Henriette Reker im Kölner Impfzentrum.
Oberbürgermeisterin Henriette Reker spricht am Freitagmittag über die aktuelle Corona-Situation in Köln (Archivbild). © IMAGO / Political-Moments

Oberbürgermeisterin Henriette Reker hat am Freitag über die aktuelle Corona-Situation in Köln informiert. Sie begrüßt die Perspektive auf Öffnungen.

Update vom 5. März, 14:05 Uhr: Laut Beschluss des Bundes sollen pro Stadt fünf Arztpraxen zur Impfvergabe bestimmt werden. Das kritisiert Henriette Reker scharf: „Fünf Praxen in einer Millionenstadt sind nicht ausreichend. Wie sollen sich alle Menschen aus Köln in nur fünf Praxen impfen lassen?“ Sie wünsche sich, „dass alle Hausärzte in Köln in ihren Praxen impfen dürfen“. An dieser Stelle beenden wir den Live-Ticker.

Corona-PK: Köln stellt ab Montag ein breites Angebot für Schnelltests zur Verfügung.

Update vom 5. März, 14:00 Uhr: Dr. Johannes Nießen: „Köln stellt ab Montag ein breites Angebot für Schnelltests zur Verfügung.“ Köln rechne mit rund 20.000 Testungen am Tag, aber dafür brauche man etwas Geduld. Weitere Details sollen diesbezüglich folgen.

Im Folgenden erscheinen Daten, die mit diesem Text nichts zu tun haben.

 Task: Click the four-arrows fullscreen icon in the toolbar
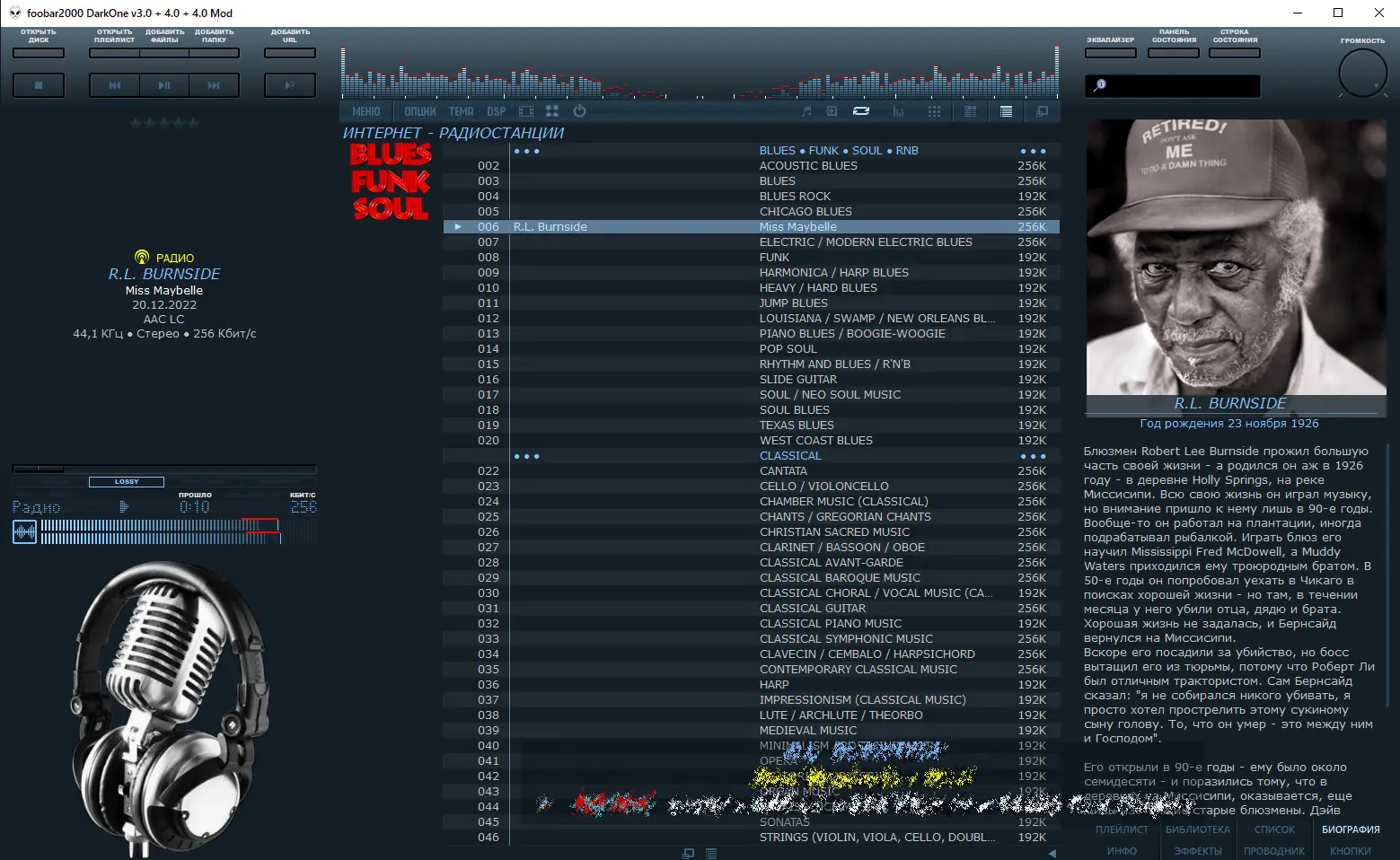point(551,111)
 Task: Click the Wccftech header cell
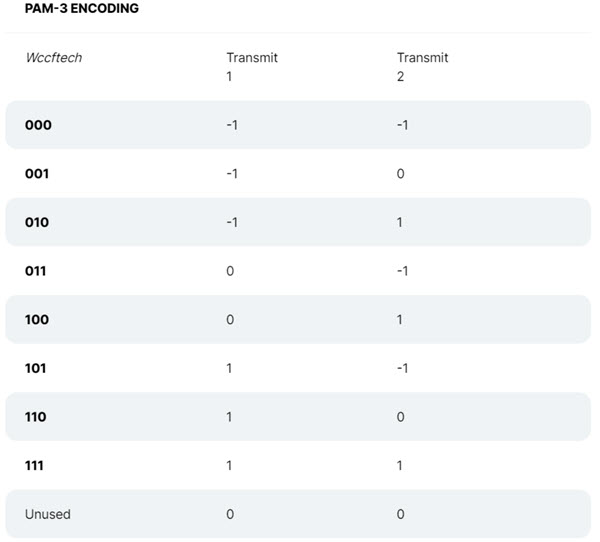click(x=54, y=58)
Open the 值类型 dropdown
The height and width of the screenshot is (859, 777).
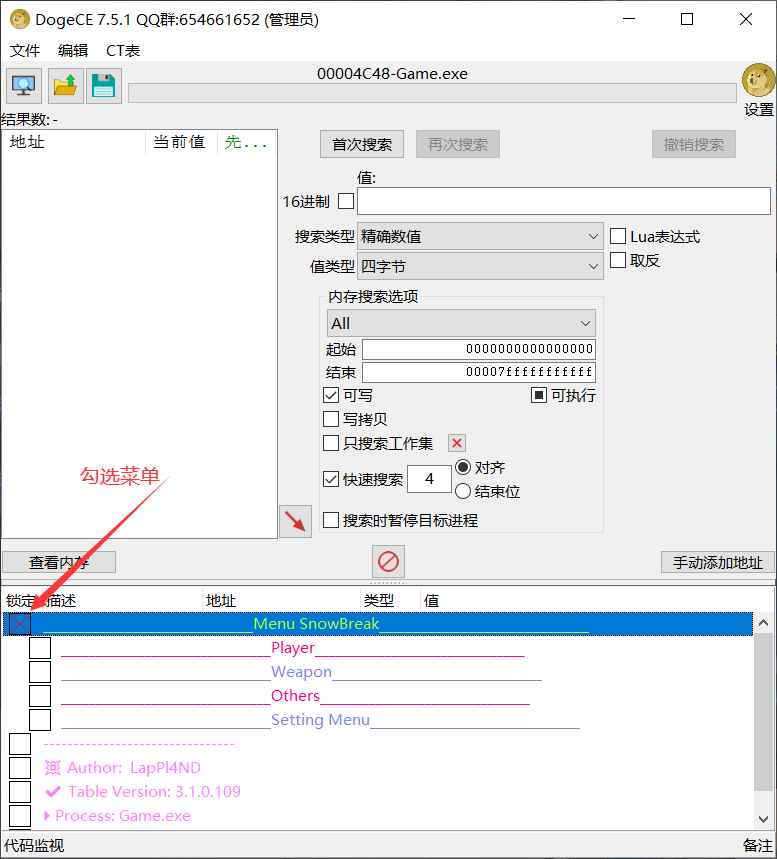480,267
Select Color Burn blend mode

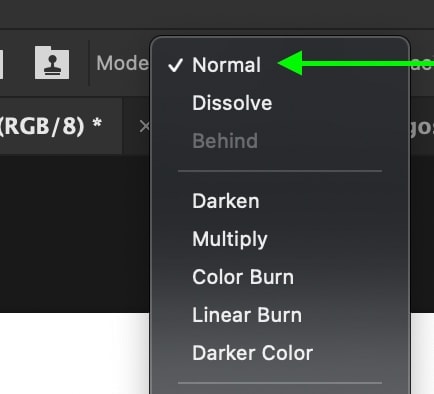(x=243, y=277)
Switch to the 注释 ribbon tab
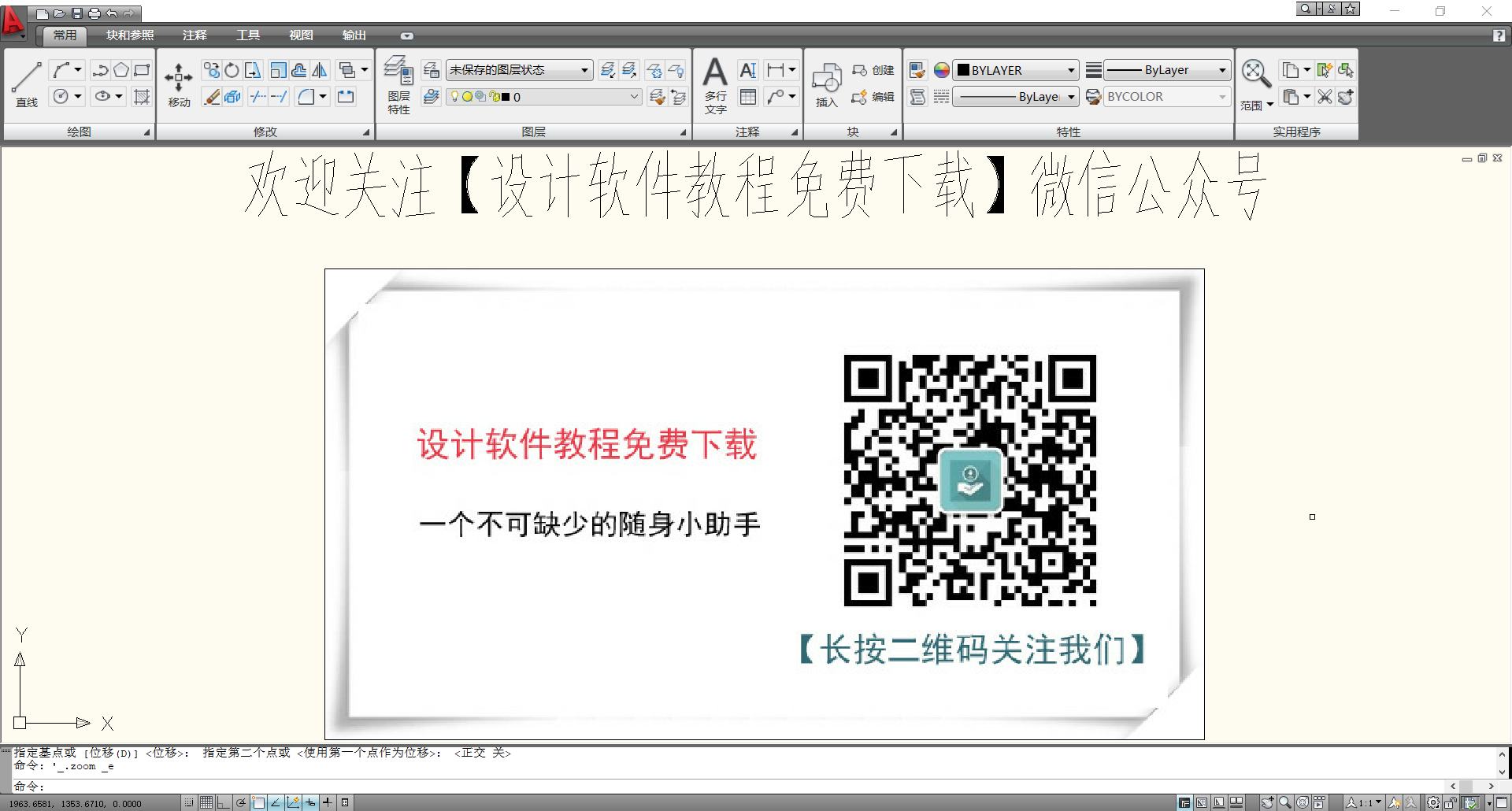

Laut Dr. Miller habe die Ablehnung gegen den Astrazeneca-Impfstoff in Köln abgenommen. „Wir sehen mit Freude, dass die 700 Termine pro Tag mit dem Astra-Zeneca-Impfstoff auch genutzt werden.“

Corona-PK: Rund 72.000 Menschen in Köln bereits gegen Coronavirus geimpft

Update vom 5. März, 13:52 Uhr: Dr. Johannes Nießen, Leiter des Gesundheitsamtes: „Rund 72.000 Impfdosen in Köln bereits verimpft.“

Dr. Christian Miller, Leiter der Berufsfeuerwehr: „Derzeit befinden sich in Köln 174 Covid-19-Patienten im Krankenhaus. Davon befinden sich 43 Patienten auf Intensivstationen, 32 davon müssen beatmet werden.“ Auch hier präge mittlerweile die britische Mutation das Bild.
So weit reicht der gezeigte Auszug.